- _Directive_
Rewrite the records, starting with the line that contains "You are a computer-use agent. The" and going on through the line that contains "tap(514, 296)", as a two-column CSV with the headers instruction and response. Give one row per record, with each field in quotation marks and its line breaks turned into spaces.

- _Data to use_

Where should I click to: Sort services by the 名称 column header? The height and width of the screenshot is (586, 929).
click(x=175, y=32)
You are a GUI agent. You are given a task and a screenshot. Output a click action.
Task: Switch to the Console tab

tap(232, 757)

==

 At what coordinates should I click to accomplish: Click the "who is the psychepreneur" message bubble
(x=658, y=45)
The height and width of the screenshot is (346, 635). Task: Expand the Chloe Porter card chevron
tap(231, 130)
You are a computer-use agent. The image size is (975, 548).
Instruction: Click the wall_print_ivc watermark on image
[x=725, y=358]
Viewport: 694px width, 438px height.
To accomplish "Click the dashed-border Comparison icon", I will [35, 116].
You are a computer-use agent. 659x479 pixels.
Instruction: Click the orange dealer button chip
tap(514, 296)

- _Answer to the task_
instruction,response
"You are a computer-use agent. The image size is (975, 548). Instruction: Click the wall_print_ivc watermark on image","[x=725, y=358]"
"Viewport: 694px width, 438px height. To accomplish ""Click the dashed-border Comparison icon"",","I will [35, 116]."
"You are a computer-use agent. 659x479 pixels. Instruction: Click the orange dealer button chip","tap(514, 296)"